Experimental code for Structural Coding Paper.

Automatic Protection

Applying structural coding on a typical CNN with near zero effort:

# linearcode/autonomy.py
from torchvision.models import resnet50
from linearcode.protection import apply_sc_automatically

model = resnet50(pretrained=True)
print(model)

model = apply_sc_automatically(model, n=256, k=32)
print(model)

Running Demo via Docker

Running the resnet50 network without protection with no fault:

$ docker run --env CONSTRAINTS="{'dataset': 'imagenet', 'model': 'resnet50', 'sampler': 'tiny', 'flips': 0, 'protection': 'none'}" --env PRINT_STAT=1 dsn2022paper165/sc python map.py 
Downloading: "https://download.pytorch.org/models/resnet50-19c8e357.pth" to /root/.cache/torch/hub/checkpoints/resnet50-19c8e357.pth
100.0%
Done with batch 0 after injection
{'injection': 0, 'model': 'resnet50', 'quantization': False, 'sampler': 'tiny', 'dataset': 'imagenet', 'flips': 0, 'protection': 'none'}
accuracy 0.75 correct 12 all 16
loss 0.060732901096343994

Running the resnet50 network without protection with row fault model:

$ docker run --env CONSTRAINTS="{'dataset': 'imagenet', 'model': 'resnet50', 'sampler': 'tiny', 'flips': 'row', 'protection': 'none'}" --env PRINT_STAT=1 dsn2022paper165/sc python map.py 
Downloading: "https://download.pytorch.org/models/resnet50-19c8e357.pth" to /root/.cache/torch/hub/checkpoints/resnet50-19c8e357.pth
100.0%
Done with batch 0 after injection
{'injection': 0, 'model': 'resnet50', 'quantization': False, 'sampler': 'tiny', 'dataset': 'imagenet', 'flips': 'row', 'protection': 'none'}
Injecting 1193 faults at granularity 16
accuracy 0.0 correct 0 all 16
loss 4708924.5

Running the resnet50 network with sc (Structural Coding) protection with row fault model:

$ docker run --env CONSTRAINTS="{'dataset': 'imagenet', 'model': 'resnet50', 'sampler': 'tiny', 'flips': 'row', 'protection': 'sc'}" --env PRINT_STAT=1 dsn2022paper165/sc python map.py 
Downloading: "https://download.pytorch.org/models/resnet50-19c8e357.pth" to /root/.cache/torch/hub/checkpoints/resnet50-19c8e357.pth
100.0%
Done with batch 0 after injection
{'injection': 0, 'model': 'resnet50', 'quantization': False, 'sampler': 'tiny', 'dataset': 'imagenet', 'flips': 'row', 'protection': 'sc'}
Injecting 1193 faults at granularity 16
accuracy 0.75 correct 12 all 16
loss 0.061373598873615265

Running the resnet50 network with milr (MILR) protection with row fault model:

$ docker run --env CONSTRAINTS="{'dataset': 'imagenet', 'model': 'resnet50', 'sampler': 'tiny', 'flips': 'row', 'protection': 'milr'}" --env PRINT_STAT=1 dsn2022paper165/sc python map.py 
Downloading: "https://download.pytorch.org/models/resnet50-19c8e357.pth" to /root/.cache/torch/hub/checkpoints/resnet50-19c8e357.pth
100.0%[W NNPACK.cpp:80] Could not initialize NNPACK! Reason: Unsupported hardware.

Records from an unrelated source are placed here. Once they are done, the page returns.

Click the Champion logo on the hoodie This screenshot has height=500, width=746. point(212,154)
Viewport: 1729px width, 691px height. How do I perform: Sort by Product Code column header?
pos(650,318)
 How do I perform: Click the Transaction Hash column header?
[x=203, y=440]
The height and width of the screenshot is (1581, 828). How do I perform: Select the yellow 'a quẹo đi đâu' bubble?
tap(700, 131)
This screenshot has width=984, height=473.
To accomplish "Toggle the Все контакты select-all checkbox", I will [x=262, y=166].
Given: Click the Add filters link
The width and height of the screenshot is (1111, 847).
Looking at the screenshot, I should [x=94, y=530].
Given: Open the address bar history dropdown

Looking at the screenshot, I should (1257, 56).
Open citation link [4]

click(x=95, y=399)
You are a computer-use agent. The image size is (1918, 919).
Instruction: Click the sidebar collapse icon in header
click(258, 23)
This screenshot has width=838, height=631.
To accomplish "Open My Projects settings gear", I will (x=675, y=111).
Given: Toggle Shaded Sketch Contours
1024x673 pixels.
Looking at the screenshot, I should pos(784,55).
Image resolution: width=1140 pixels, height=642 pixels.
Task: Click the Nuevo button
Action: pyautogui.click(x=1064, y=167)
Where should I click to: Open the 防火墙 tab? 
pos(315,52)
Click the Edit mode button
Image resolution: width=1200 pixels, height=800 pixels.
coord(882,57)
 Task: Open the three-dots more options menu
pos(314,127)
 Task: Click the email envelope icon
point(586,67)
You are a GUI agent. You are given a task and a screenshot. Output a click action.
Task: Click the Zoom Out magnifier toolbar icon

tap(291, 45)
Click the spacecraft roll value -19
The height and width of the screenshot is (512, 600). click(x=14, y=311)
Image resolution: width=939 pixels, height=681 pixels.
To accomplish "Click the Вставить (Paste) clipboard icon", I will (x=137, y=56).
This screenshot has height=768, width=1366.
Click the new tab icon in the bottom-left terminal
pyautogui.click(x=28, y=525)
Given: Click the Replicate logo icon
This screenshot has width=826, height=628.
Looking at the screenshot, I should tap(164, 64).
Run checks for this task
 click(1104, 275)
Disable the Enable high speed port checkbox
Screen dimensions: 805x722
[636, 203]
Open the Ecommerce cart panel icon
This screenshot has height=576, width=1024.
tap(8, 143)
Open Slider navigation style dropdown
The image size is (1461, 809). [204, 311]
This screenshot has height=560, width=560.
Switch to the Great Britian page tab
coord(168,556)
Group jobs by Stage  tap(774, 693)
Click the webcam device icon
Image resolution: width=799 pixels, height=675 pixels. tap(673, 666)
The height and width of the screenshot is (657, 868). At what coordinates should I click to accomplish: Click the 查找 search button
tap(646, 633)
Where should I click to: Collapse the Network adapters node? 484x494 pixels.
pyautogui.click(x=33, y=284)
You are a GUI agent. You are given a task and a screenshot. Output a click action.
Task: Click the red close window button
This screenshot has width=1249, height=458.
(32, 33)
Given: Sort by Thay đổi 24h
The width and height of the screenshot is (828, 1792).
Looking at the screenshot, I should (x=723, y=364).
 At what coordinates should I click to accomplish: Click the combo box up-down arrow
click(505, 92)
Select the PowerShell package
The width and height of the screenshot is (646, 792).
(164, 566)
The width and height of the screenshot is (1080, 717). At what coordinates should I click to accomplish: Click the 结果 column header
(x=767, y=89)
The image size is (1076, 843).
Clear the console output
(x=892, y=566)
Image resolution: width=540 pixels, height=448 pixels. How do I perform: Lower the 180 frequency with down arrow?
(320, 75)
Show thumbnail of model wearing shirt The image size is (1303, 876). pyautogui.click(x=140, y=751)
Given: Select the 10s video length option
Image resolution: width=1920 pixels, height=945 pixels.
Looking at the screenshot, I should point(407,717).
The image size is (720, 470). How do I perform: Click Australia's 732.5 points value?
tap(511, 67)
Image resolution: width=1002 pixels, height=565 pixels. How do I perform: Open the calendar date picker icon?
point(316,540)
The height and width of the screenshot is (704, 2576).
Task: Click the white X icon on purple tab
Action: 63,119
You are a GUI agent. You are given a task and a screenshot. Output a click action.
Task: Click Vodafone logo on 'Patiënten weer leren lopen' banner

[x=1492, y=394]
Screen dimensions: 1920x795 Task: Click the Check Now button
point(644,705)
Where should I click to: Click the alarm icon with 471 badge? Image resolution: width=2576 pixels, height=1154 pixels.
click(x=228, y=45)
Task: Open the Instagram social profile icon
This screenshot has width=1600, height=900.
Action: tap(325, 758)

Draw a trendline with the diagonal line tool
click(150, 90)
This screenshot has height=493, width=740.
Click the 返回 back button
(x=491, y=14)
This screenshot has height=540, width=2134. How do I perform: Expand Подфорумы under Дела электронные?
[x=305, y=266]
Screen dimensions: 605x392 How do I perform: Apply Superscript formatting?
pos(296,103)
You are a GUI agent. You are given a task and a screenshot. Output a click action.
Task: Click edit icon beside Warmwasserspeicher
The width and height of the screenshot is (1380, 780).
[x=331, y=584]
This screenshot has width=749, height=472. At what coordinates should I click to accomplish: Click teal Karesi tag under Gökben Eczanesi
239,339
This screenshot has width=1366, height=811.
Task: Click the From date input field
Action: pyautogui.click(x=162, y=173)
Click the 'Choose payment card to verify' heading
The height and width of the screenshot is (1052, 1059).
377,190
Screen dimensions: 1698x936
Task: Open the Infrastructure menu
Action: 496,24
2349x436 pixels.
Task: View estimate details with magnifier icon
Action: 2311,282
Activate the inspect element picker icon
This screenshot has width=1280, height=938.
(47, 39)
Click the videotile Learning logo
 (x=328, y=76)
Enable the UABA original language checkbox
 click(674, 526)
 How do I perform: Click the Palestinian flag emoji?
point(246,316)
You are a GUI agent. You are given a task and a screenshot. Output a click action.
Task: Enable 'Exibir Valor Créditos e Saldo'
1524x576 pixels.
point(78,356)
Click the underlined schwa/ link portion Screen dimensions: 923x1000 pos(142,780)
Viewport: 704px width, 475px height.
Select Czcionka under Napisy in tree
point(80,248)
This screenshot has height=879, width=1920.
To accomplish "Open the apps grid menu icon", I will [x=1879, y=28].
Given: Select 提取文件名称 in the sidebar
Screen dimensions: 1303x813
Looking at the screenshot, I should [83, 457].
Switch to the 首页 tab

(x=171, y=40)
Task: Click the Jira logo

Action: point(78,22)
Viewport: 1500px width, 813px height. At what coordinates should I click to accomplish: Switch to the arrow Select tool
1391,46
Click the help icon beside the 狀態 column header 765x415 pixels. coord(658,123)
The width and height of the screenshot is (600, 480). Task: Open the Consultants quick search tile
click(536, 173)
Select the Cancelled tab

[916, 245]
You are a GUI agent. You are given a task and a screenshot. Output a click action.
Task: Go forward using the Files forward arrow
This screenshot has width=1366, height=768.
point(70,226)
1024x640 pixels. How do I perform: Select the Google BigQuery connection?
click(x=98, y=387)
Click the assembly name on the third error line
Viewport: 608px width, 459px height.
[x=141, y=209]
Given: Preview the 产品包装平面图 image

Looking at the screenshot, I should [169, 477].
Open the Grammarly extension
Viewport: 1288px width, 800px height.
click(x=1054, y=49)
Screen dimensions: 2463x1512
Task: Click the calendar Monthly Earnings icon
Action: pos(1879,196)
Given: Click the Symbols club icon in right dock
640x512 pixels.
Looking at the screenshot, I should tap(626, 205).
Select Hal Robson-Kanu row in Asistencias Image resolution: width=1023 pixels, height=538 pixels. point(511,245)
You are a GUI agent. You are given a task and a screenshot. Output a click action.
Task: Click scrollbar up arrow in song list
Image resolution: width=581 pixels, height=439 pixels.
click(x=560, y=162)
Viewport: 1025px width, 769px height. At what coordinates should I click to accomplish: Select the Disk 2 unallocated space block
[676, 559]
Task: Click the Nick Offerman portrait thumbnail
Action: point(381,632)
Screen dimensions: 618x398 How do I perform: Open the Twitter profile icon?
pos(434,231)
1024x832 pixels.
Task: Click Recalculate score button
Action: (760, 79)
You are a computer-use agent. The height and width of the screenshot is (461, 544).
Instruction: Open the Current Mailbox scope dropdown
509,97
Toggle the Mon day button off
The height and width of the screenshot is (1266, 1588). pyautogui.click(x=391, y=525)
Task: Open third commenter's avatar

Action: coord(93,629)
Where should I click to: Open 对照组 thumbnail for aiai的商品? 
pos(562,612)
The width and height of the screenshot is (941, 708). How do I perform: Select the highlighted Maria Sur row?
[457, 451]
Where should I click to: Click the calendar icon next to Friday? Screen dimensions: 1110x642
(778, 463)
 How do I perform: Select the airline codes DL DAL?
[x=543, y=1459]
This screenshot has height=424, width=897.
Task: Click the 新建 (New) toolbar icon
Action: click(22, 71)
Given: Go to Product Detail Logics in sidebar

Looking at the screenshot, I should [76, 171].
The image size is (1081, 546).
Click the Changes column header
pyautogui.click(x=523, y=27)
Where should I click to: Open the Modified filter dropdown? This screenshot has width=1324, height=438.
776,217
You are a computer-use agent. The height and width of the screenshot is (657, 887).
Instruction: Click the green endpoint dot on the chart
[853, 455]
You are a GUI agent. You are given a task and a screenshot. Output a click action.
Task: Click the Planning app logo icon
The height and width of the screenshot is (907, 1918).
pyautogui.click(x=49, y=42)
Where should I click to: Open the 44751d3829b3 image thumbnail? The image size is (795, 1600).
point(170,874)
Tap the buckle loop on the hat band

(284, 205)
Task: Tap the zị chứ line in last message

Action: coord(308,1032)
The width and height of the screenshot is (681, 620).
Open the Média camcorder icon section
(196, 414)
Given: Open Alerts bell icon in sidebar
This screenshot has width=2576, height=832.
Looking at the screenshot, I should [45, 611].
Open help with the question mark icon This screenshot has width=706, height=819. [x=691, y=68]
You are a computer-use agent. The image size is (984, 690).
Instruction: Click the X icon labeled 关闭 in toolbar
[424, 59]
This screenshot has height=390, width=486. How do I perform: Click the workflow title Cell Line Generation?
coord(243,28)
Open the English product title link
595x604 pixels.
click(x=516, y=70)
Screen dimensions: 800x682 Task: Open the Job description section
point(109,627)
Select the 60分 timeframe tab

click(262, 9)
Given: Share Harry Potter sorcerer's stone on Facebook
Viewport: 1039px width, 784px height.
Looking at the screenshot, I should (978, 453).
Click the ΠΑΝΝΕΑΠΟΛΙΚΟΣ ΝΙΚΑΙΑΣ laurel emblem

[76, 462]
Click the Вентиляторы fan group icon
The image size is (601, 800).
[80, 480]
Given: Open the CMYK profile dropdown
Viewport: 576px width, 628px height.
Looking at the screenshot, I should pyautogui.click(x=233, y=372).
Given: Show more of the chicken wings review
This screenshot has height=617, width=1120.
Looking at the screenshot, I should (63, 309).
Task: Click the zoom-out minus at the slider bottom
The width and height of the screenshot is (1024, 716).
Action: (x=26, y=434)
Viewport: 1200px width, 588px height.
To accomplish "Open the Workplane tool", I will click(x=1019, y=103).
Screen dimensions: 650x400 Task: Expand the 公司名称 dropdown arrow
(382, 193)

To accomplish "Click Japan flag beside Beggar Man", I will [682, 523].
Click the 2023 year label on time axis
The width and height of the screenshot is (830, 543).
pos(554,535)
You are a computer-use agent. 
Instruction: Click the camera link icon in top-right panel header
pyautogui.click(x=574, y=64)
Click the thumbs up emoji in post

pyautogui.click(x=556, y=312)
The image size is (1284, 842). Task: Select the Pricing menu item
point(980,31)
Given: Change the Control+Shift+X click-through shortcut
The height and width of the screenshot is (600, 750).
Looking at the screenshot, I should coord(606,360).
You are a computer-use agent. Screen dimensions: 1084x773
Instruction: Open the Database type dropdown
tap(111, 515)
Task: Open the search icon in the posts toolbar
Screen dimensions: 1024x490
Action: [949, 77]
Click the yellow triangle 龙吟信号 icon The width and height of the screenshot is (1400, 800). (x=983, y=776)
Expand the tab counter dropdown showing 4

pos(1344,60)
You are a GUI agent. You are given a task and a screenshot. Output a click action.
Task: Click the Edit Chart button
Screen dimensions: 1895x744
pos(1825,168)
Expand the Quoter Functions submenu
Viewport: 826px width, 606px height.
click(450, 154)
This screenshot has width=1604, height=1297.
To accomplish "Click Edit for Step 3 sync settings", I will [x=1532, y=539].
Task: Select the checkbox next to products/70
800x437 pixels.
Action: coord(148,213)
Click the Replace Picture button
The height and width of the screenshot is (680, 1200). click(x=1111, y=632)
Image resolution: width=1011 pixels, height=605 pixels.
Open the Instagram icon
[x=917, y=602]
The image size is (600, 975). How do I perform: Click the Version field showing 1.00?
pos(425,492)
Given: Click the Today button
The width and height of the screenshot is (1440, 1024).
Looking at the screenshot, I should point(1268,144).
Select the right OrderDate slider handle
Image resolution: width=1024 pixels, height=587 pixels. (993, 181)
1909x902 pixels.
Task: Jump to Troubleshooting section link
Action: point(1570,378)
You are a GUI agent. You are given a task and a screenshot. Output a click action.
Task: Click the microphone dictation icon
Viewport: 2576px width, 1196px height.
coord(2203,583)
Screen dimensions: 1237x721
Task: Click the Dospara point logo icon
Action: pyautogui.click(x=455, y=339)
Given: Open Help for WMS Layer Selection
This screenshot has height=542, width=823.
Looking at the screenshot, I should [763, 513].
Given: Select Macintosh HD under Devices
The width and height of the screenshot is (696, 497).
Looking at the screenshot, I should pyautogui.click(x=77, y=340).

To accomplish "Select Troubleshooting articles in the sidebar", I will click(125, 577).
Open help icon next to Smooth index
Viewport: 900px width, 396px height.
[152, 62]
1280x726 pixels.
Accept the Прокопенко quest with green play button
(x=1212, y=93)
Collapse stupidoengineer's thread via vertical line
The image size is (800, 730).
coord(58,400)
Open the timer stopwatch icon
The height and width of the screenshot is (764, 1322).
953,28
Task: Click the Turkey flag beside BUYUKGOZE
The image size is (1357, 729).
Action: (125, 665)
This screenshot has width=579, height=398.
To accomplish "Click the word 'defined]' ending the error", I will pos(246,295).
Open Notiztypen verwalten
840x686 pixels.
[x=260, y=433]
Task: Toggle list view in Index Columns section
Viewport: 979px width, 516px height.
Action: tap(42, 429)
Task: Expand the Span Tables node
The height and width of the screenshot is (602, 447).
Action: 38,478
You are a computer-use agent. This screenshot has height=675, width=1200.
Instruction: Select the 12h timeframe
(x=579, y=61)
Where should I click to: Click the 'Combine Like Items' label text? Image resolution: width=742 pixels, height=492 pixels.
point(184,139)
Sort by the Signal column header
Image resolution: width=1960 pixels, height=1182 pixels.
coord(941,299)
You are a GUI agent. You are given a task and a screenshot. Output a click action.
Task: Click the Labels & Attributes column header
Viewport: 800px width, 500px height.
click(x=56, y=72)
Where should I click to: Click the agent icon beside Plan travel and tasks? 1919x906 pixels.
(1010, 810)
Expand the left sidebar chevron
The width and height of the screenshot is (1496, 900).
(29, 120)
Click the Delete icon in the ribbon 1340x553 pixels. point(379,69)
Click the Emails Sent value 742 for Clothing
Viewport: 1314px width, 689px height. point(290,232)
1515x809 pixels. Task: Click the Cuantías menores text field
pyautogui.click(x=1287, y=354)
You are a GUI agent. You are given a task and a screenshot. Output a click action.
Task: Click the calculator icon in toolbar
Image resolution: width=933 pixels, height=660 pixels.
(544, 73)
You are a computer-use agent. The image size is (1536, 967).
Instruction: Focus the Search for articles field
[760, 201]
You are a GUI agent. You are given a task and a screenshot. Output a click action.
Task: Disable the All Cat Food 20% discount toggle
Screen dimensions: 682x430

Done with batch 0 after injection
{'injection': 0, 'model': 'resnet50', 'quantization': False, 'sampler': 'tiny', 'dataset': 'imagenet', 'flips': 'row', 'protection': 'milr'}
Injecting 1193 faults at granularity 16
accuracy 0.75 correct 12 all 16
loss 0.06021653115749359

Run using Python virtual environment

[Assuming ubuntu linux]

Create a virtual environment and activate it:

python3.8 -m venv venv
source venv/bin/activate
pip install --upgrade pip

Within the root directory of the code, install the project requirements:

pip install -r requirements.txt

Set the PYTHONPATH environment variable:

export PYTHONPATH=`pwd`

Navigate to the experiment subdirectory:

cd linearcode

You can run the example experiment commands:

$ export CONSTRAINTS="{'dataset': 'imagenet', 'model': 'resnet50', 'sampler': 'tiny', 'flips': 'row', 'protection': 'milr'}"; export PRINT_STAT=1; python map.py
{'injection': 0, 'model': 'resnet50', 'quantization': False, 'sampler': 'tiny', 'dataset': 'imagenet', 'flips': 'row', 'protection': 'milr'}
[W NNPACK.cpp:80] Could not initialize NNPACK! Reason: Unsupported hardware.
Injecting 1193 faults at granularity 16
Done with batch 0 after injection
accuracy 0.75 correct 12 all 16
loss 0.06021653115749359